# SUPPLIED ENTRIES
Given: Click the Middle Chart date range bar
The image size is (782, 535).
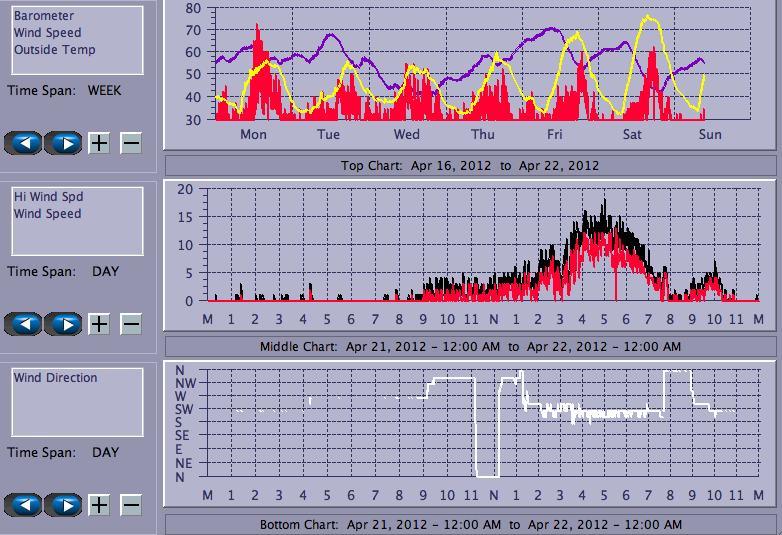Looking at the screenshot, I should tap(470, 346).
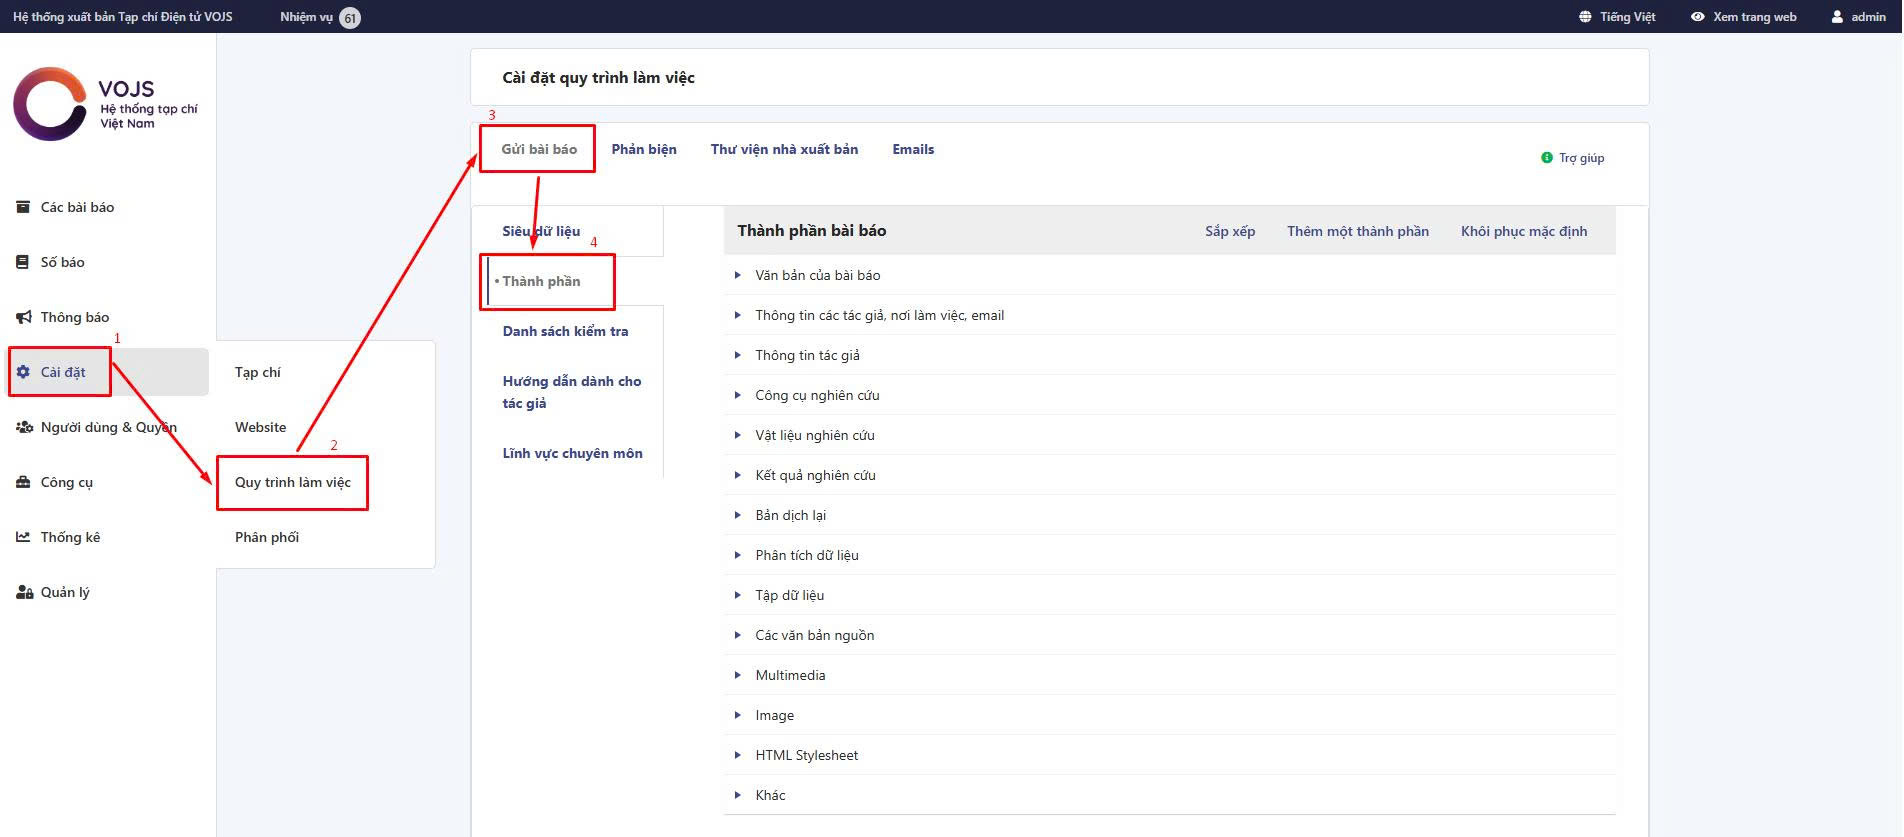1904x837 pixels.
Task: Open the Nhiệm vụ task counter badge
Action: (350, 18)
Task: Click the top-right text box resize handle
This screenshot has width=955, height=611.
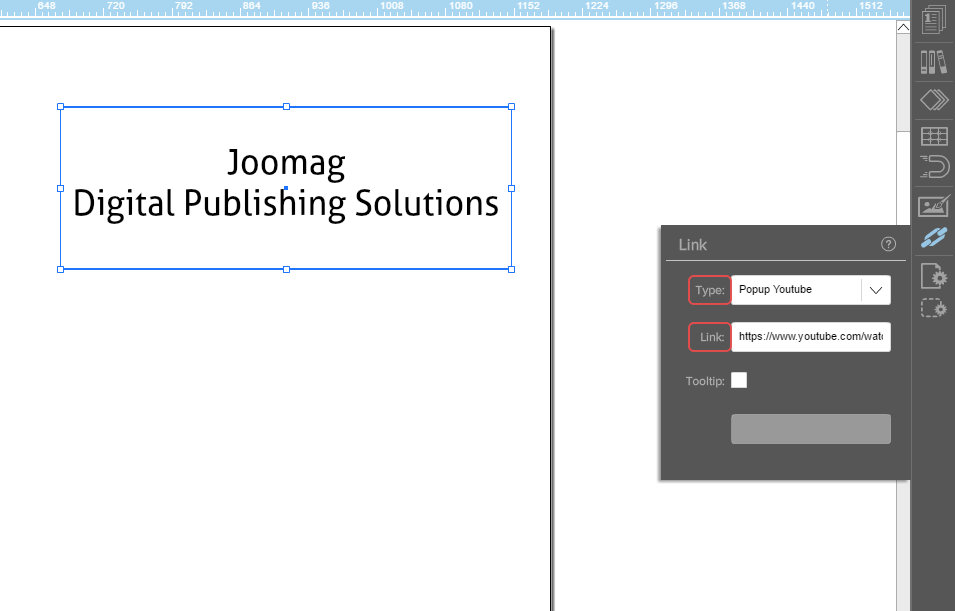Action: pyautogui.click(x=511, y=106)
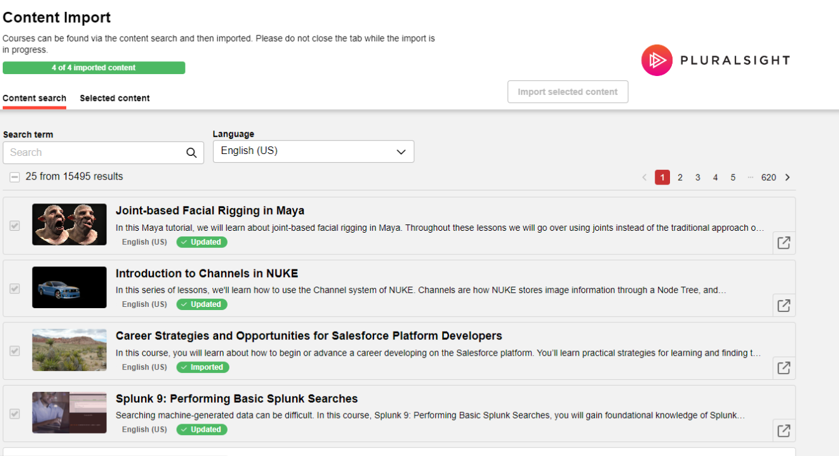The width and height of the screenshot is (839, 456).
Task: Click the Pluralsight logo
Action: 715,61
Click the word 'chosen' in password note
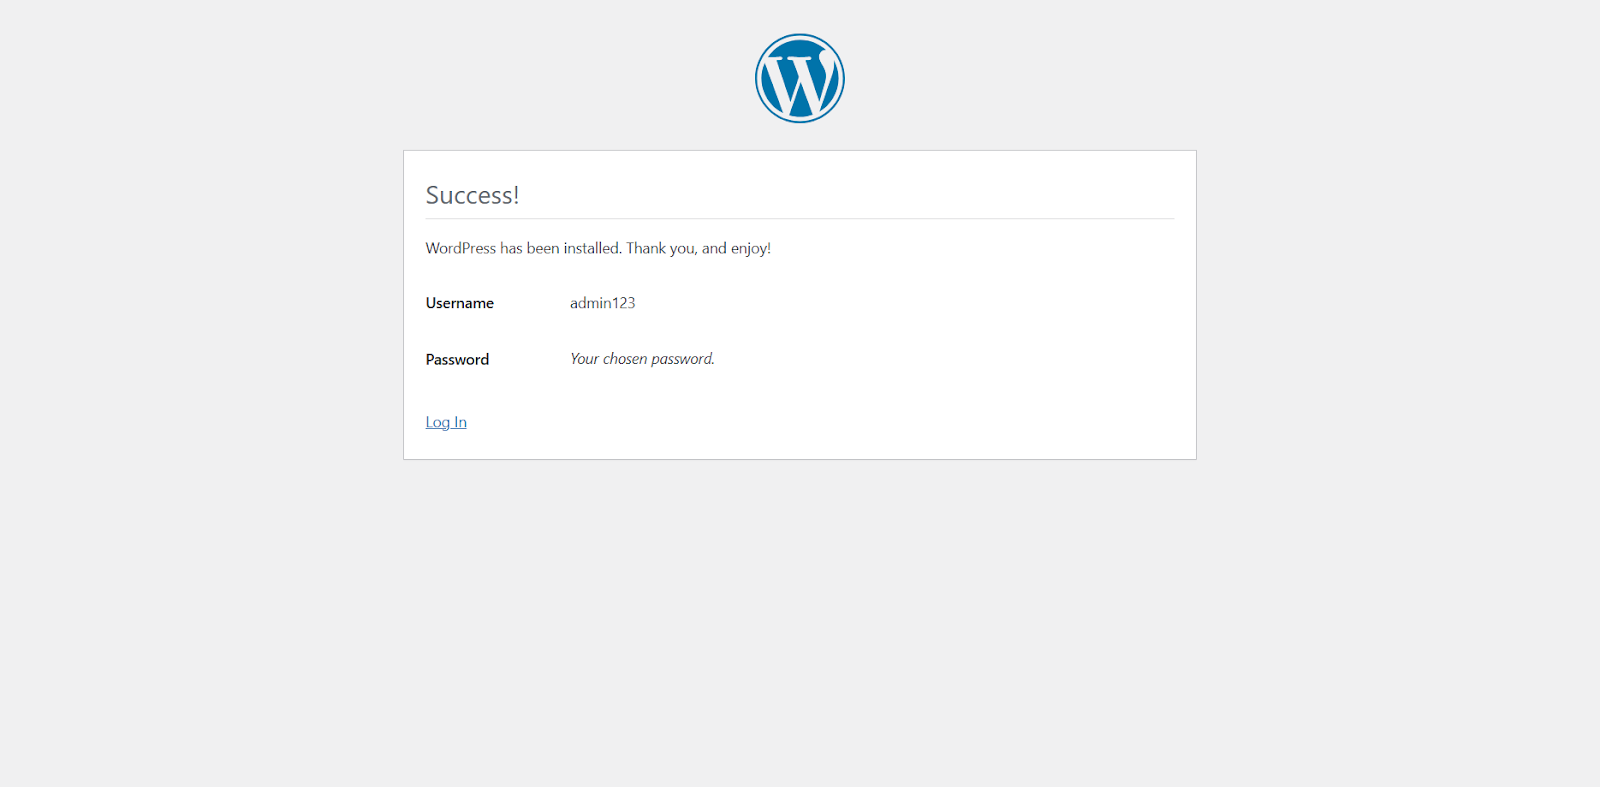The height and width of the screenshot is (787, 1600). 625,359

# TASK GOAL
Copy each line above precisely, dropping the pictures.

# ANSWER SPACE
Given: Click the Middle Chart date range bar
The image size is (782, 535).
Looking at the screenshot, I should tap(470, 346).
1904x837 pixels.
Task: Open the Nhiệm vụ task counter badge
Action: (350, 18)
Task: Click the top-right text box resize handle
This screenshot has width=955, height=611.
Action: pyautogui.click(x=511, y=106)
The width and height of the screenshot is (839, 456).
Task: Click the Pluralsight logo
Action: 715,61
Click the word 'chosen' in password note
The height and width of the screenshot is (787, 1600). 625,359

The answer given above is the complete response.